It’s nice to look back and be satisfied with a decision you made.


Decision-making is part of our lives, from literal life-and-death decisions made with minimal (if any) conscious thought, to decisions about what to have for dinner.


In the face of a threat, which can range from an imminent physical threat to a perceived attack on a cherished belief which is part of our “identity”, our “lizard brain” often takes over (https://en.wikipedia.org/wiki/Fight-or-flight_response). In such cases, we react rather than consider.


When the threat is physical, this is an appropriate response, and we can improve our ability to handle such situations by training – in fact, this is a key goal of military and self-defence training. It’s axiomatic in many systems that the critical factor is to do SOMETHING. If it’s a “good” thing, all the better. Better (in most such situations) to do something sub-optimal than to “freeze” and do nothing at all.


Fortunately, we are rarely faced with imminent threats to our lives, so we usually have the option of thinking before acting. In such cases, we should always try to think before reacting. But how can we do that?


Breathe deeply, count to ten, take a walk, write it down, ask a friend – whatever works for you. Some people add a “delay” to their outgoing email, to give them a chance to recall it if they change their mind about sending it. Pausing gives us time to think, and time to calm down if we are upset. It also gives us time to re-read or reconsider something, and helps us reduce the chances of our doing something we might regret.
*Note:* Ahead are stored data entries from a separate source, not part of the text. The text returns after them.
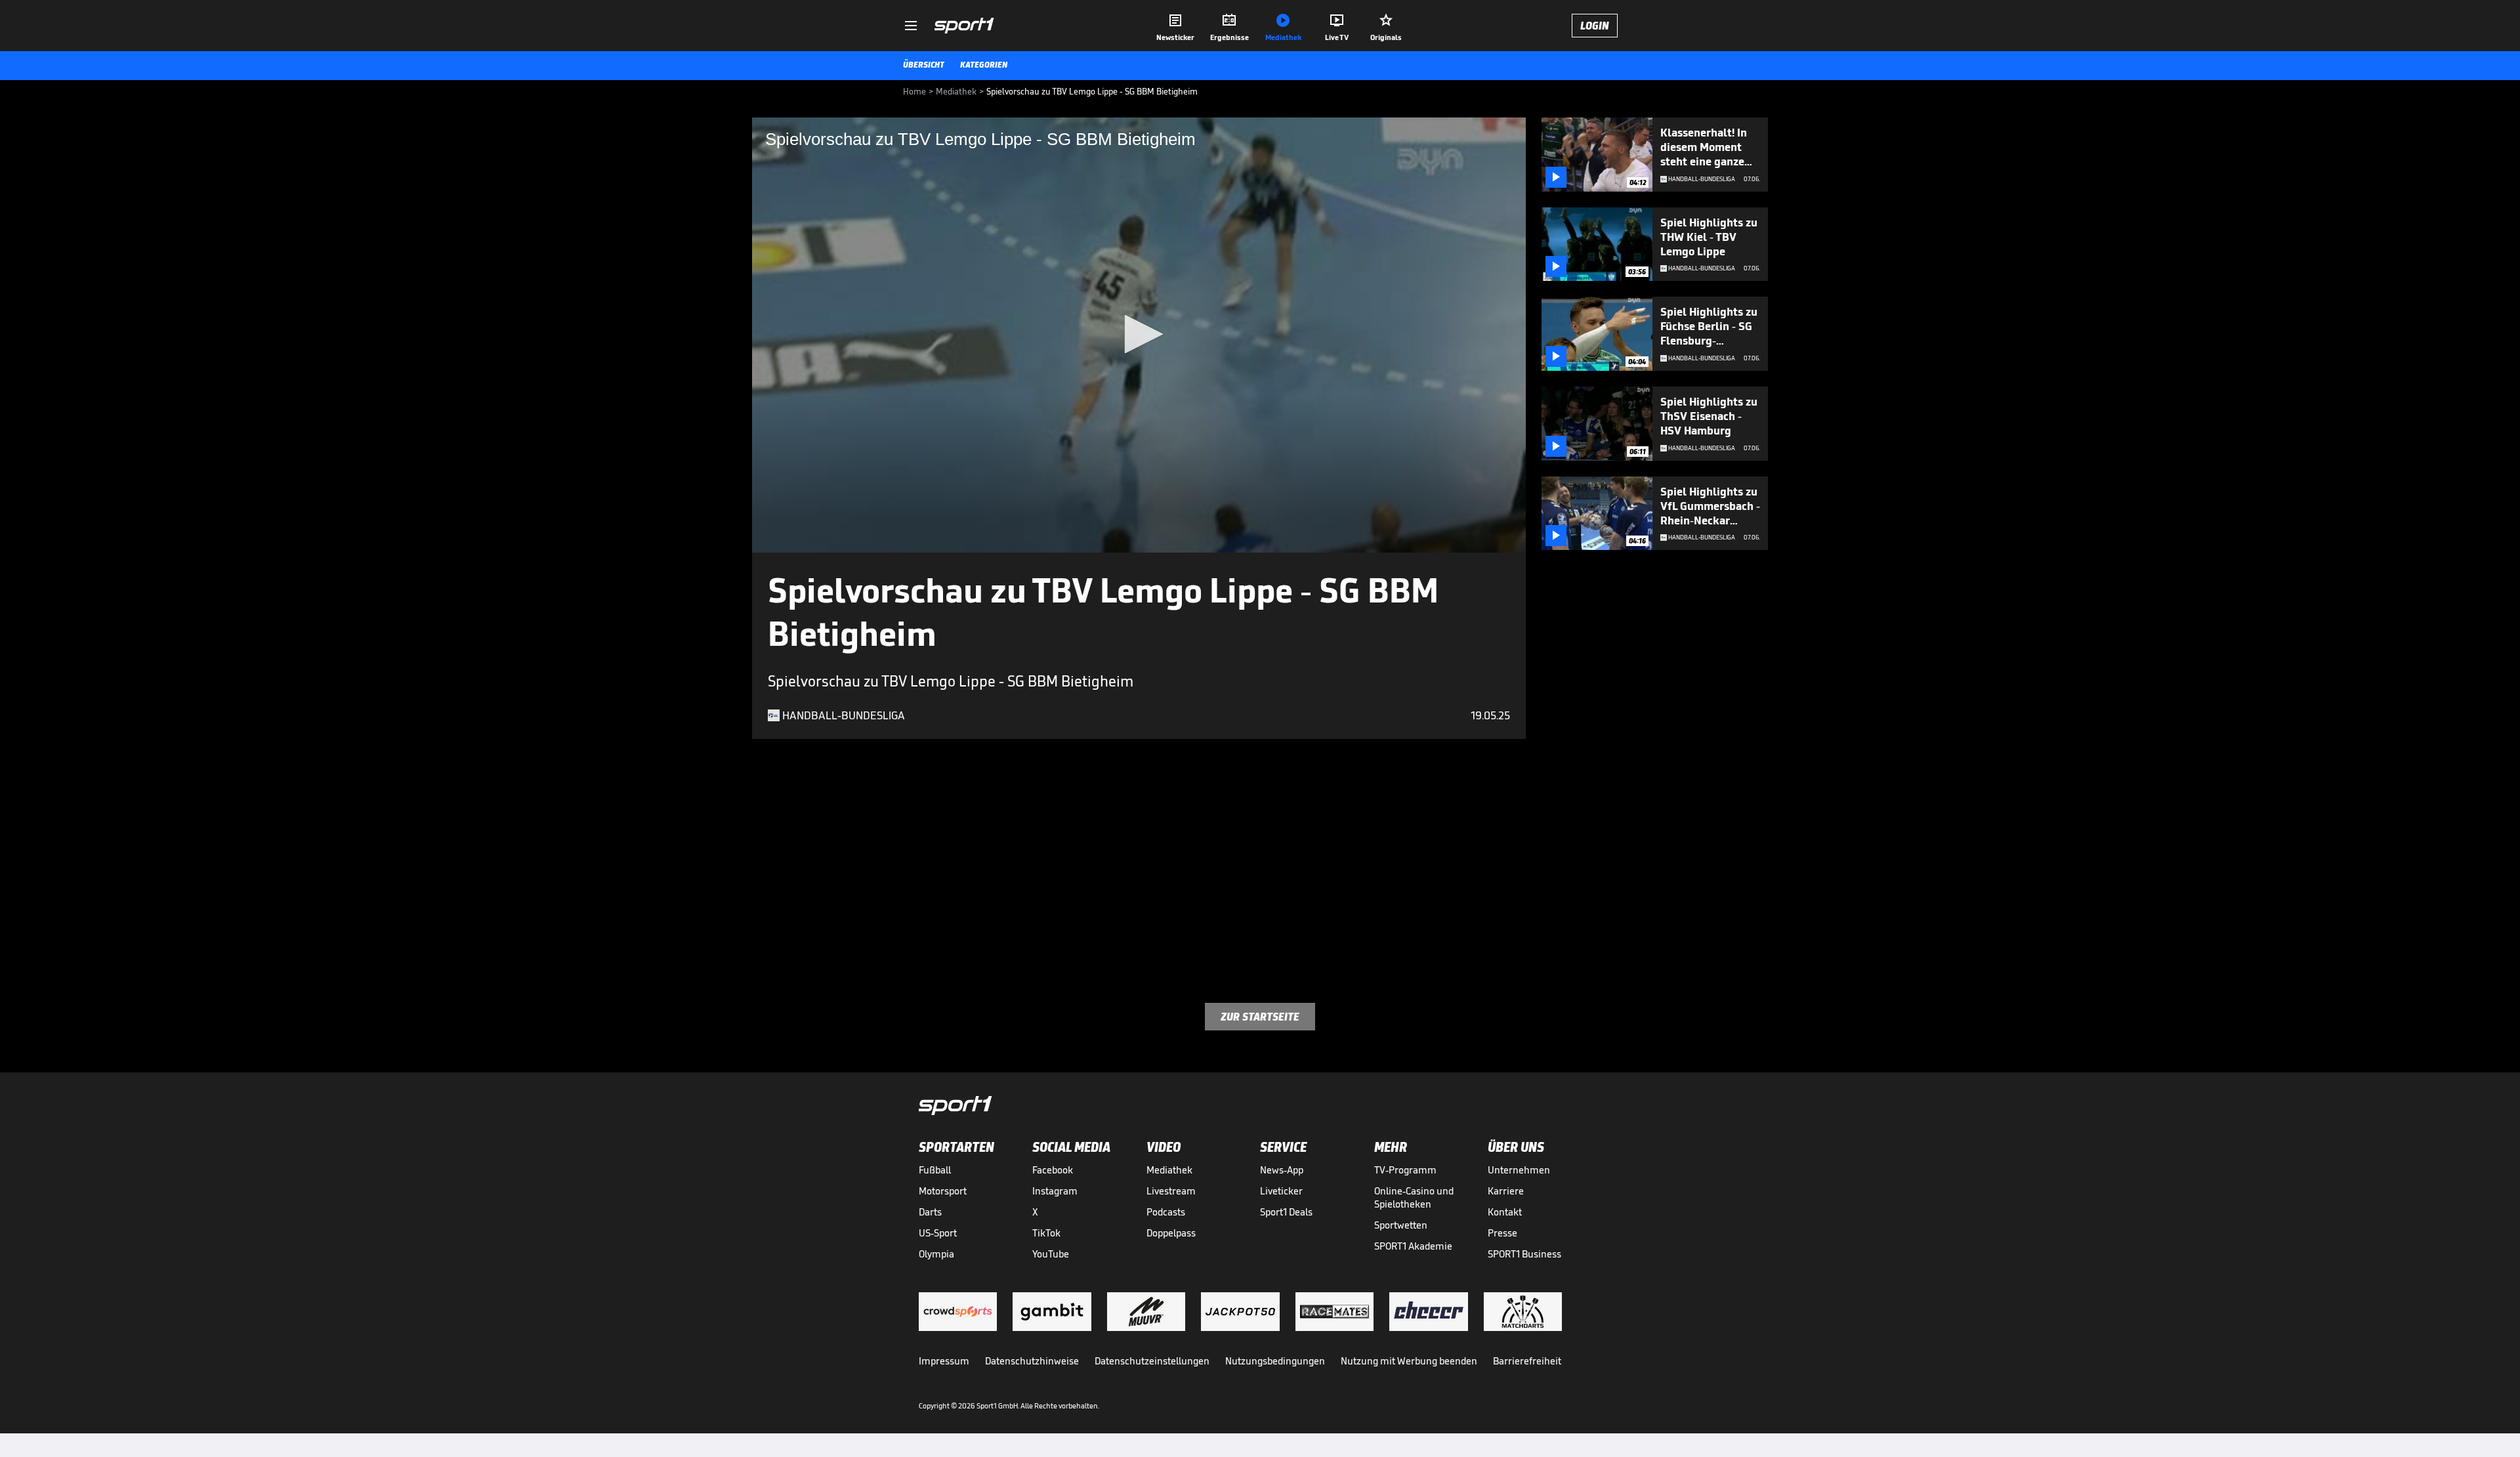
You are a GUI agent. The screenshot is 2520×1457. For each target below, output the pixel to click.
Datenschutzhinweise (1032, 1361)
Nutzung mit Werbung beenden (1409, 1361)
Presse (1502, 1233)
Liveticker (1281, 1191)
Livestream (1171, 1191)
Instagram (1055, 1191)
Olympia (936, 1254)
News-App (1281, 1170)
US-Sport (938, 1233)
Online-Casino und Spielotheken (1414, 1197)
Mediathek (1169, 1170)
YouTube (1050, 1254)
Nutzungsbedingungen (1275, 1361)
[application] (1139, 335)
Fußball (935, 1170)
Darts (930, 1212)
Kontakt (1505, 1212)
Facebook (1052, 1170)
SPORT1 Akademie (1413, 1246)
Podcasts (1165, 1212)
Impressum (944, 1361)
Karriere (1506, 1191)
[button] (1139, 334)
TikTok (1046, 1233)
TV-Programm (1405, 1170)
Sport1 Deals (1286, 1212)
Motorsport (943, 1191)
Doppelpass (1171, 1233)
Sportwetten (1400, 1225)
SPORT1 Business (1524, 1254)
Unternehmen (1519, 1170)
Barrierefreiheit (1527, 1361)
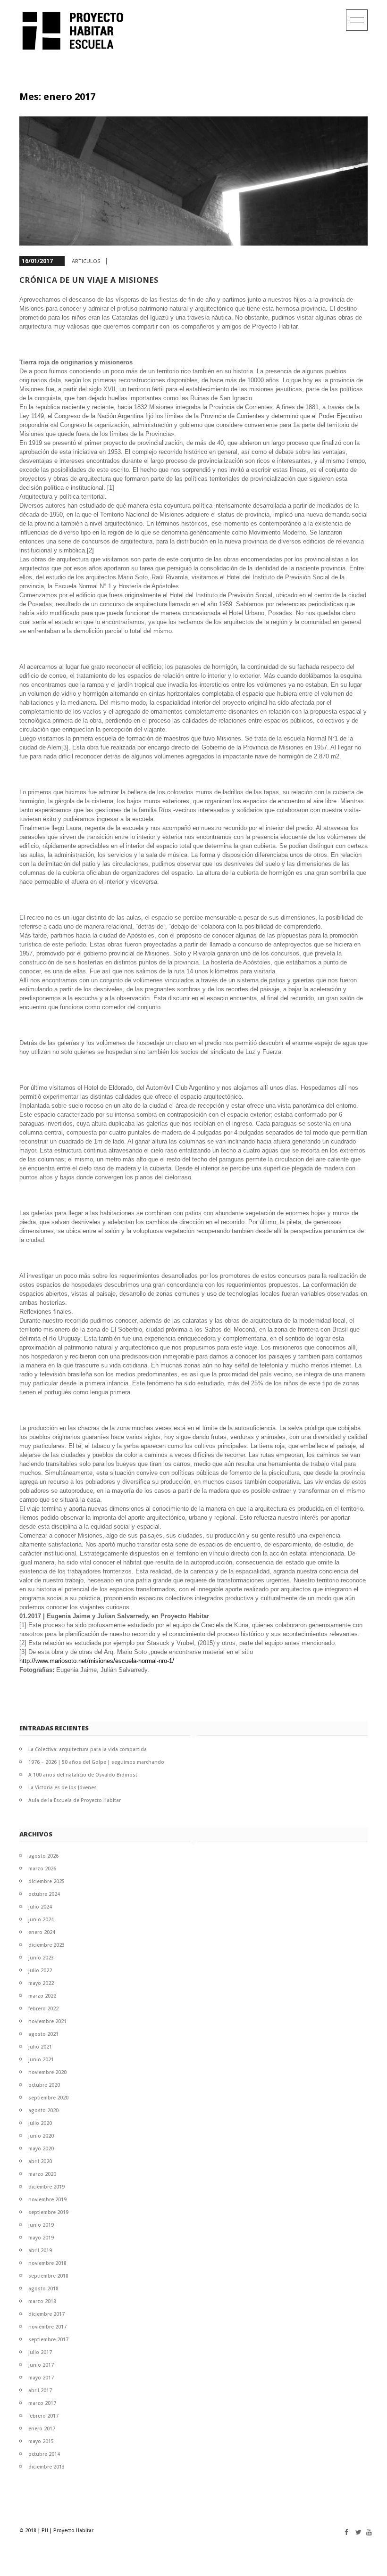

I recall one situation in which this helped me... I was managing a project, and saw an email exchange which seemed to suggest that a server had not been shut down properly. Since shutting down that particular server was a key milestone of the project, and I had already reported that it had been shut down based on a prior confirmation, my initial response was to become quite agitated. Panic!


But, instead of simply reacting, I worked on something else for a few minutes. This gave me time to calm down a bit. Then, instead of sending something which would have been harsh and counter-productive, I simply sent an email double-checking what was said, and asked for a confirmation that the server I was interested in had indeed been shut down.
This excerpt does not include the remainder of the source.